━━━ Task input ━━━

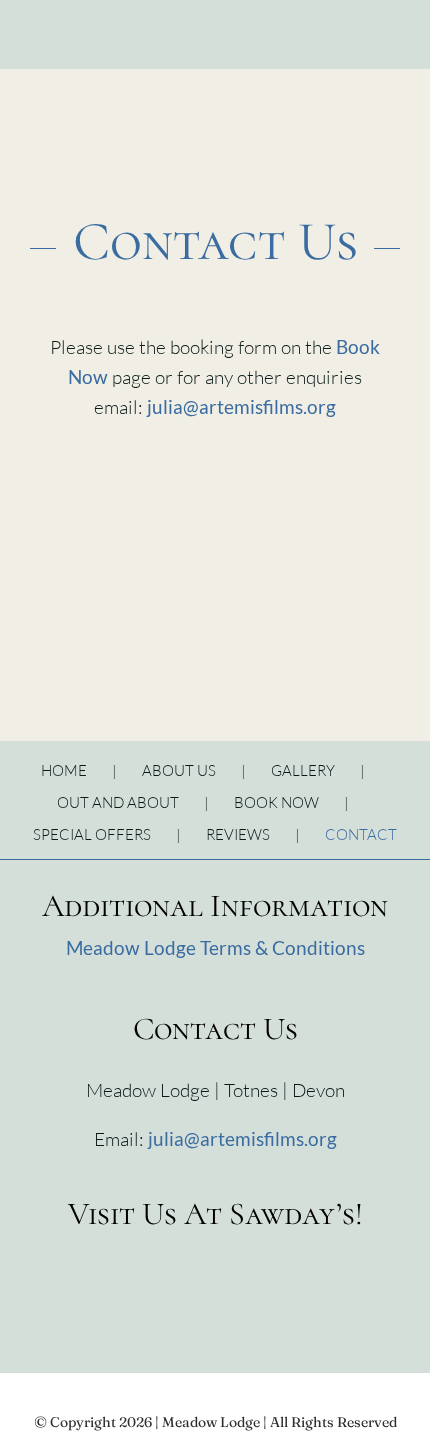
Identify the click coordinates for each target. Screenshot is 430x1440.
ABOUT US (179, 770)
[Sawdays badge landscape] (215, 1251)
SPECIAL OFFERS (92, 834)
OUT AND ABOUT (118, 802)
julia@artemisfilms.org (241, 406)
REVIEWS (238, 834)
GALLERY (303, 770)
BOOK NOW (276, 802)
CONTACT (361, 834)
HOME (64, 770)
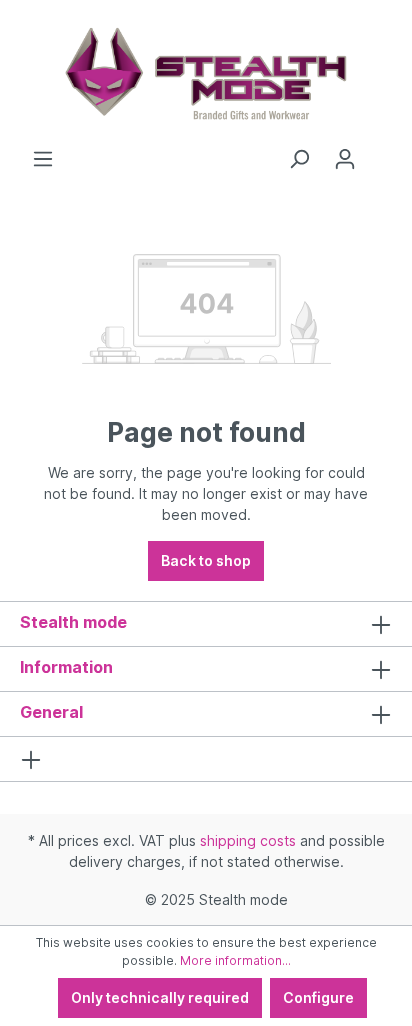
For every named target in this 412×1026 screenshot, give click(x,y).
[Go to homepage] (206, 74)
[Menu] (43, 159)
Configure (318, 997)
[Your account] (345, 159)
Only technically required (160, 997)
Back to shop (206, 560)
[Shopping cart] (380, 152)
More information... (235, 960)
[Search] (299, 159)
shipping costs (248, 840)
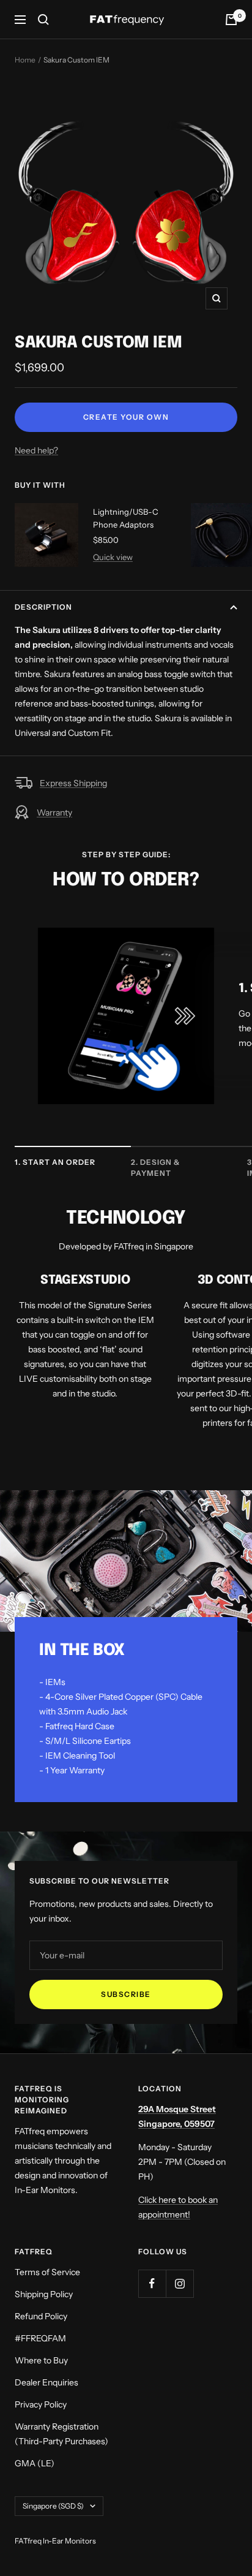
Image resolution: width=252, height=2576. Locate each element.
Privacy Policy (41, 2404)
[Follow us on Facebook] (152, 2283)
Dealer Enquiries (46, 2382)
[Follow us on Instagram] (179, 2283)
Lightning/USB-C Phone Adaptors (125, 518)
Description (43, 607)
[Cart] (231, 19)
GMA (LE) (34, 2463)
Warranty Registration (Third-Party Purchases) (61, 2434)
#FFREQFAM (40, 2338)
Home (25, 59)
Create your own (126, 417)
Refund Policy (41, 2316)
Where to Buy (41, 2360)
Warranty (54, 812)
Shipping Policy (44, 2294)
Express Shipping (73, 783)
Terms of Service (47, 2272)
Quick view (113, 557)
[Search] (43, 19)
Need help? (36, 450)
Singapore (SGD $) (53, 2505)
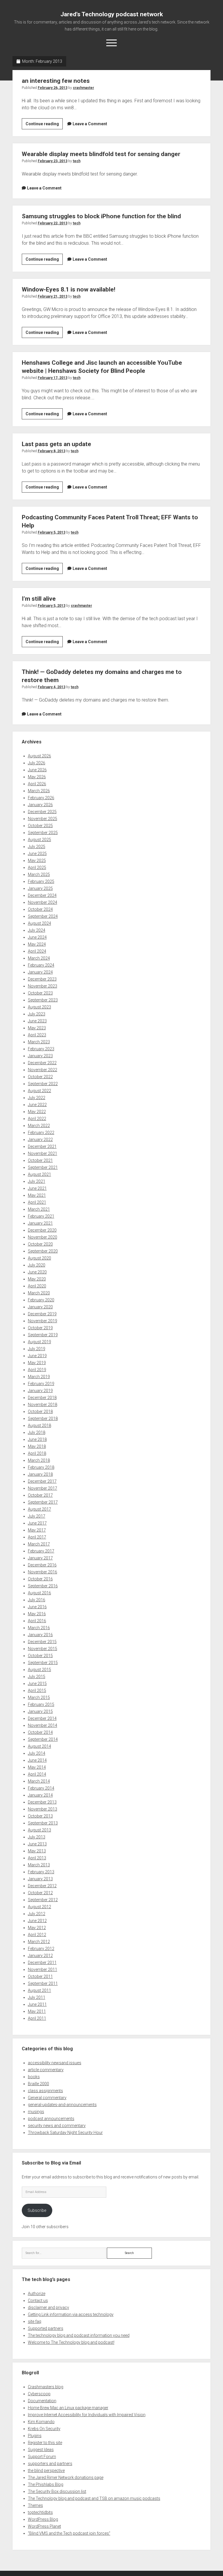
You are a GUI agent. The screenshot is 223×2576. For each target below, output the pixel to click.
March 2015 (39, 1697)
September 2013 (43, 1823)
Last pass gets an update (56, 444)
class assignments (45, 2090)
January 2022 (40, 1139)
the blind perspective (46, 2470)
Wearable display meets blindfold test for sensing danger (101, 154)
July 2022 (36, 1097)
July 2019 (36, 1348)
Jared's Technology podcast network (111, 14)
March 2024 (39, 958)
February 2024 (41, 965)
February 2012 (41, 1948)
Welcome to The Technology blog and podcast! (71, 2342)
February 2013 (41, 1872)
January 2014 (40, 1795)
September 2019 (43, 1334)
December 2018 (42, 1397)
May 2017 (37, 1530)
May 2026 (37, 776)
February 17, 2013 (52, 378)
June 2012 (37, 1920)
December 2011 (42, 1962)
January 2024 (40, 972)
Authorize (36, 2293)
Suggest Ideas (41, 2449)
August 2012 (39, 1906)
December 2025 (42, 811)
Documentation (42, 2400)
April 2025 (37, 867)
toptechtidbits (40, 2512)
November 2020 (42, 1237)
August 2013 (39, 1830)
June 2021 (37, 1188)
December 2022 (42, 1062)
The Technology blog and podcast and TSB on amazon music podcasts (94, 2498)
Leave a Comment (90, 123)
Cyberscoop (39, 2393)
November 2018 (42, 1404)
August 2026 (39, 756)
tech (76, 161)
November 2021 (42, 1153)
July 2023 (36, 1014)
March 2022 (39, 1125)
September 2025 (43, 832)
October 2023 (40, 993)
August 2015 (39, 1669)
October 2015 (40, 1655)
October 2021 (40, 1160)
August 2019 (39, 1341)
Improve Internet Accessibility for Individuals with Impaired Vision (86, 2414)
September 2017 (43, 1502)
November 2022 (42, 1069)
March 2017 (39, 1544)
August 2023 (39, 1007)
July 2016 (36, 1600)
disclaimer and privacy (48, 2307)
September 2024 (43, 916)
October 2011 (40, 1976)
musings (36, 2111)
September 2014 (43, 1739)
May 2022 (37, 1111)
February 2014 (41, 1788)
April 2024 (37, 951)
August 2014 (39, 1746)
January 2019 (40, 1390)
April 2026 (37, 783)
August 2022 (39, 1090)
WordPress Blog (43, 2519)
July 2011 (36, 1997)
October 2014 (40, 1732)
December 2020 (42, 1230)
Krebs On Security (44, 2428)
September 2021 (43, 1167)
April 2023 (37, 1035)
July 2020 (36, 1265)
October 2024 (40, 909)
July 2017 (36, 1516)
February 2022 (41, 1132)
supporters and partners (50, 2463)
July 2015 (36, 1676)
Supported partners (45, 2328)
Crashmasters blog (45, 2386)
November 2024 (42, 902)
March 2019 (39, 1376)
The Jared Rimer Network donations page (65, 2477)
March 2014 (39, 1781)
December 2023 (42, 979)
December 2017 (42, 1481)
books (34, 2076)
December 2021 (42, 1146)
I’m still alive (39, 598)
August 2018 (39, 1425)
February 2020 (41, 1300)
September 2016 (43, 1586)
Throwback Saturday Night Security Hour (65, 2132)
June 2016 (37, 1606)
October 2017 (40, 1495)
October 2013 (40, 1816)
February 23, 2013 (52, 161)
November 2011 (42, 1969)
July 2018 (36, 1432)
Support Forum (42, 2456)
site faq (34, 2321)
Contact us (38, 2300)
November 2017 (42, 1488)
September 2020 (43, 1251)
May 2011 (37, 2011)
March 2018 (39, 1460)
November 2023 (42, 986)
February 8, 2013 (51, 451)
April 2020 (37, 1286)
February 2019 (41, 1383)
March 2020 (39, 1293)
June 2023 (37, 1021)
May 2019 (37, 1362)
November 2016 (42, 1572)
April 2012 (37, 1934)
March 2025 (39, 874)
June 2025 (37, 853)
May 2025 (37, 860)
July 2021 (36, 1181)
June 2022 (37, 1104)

━━━

### [Task requirements]
Once you have returned the line containing "Where to Buy (41, 2360)", stop; begin at the first line of the material, keep each line exact, and skip the pictures.

### [Solution to this task]
Identify the click coordinates for each target. Screenshot is 430x1440.
ABOUT US (179, 770)
[Sawdays badge landscape] (215, 1251)
SPECIAL OFFERS (92, 834)
OUT AND ABOUT (118, 802)
julia@artemisfilms.org (241, 406)
REVIEWS (238, 834)
GALLERY (303, 770)
BOOK NOW (276, 802)
CONTACT (361, 834)
HOME (64, 770)
For every named target in this 412×1026 screenshot, give click(x,y).
[Go to homepage] (206, 74)
[Menu] (43, 159)
Configure (318, 997)
[Your account] (345, 159)
Only technically required (160, 997)
Back to shop (206, 560)
[Shopping cart] (380, 152)
More information... (235, 960)
[Search] (299, 159)
shipping costs (248, 840)
Image resolution: width=252, height=2576. Locate each element.
Privacy Policy (41, 2404)
[Follow us on Facebook] (152, 2283)
Dealer Enquiries (46, 2382)
[Follow us on Instagram] (179, 2283)
Lightning/USB-C Phone Adaptors (125, 518)
Description (43, 607)
[Cart] (231, 19)
GMA (LE) (34, 2463)
Warranty Registration (Third-Party Purchases) (61, 2434)
#FFREQFAM (40, 2338)
Home (25, 59)
Create your own (126, 417)
Refund Policy (41, 2316)
Where to Buy (41, 2360)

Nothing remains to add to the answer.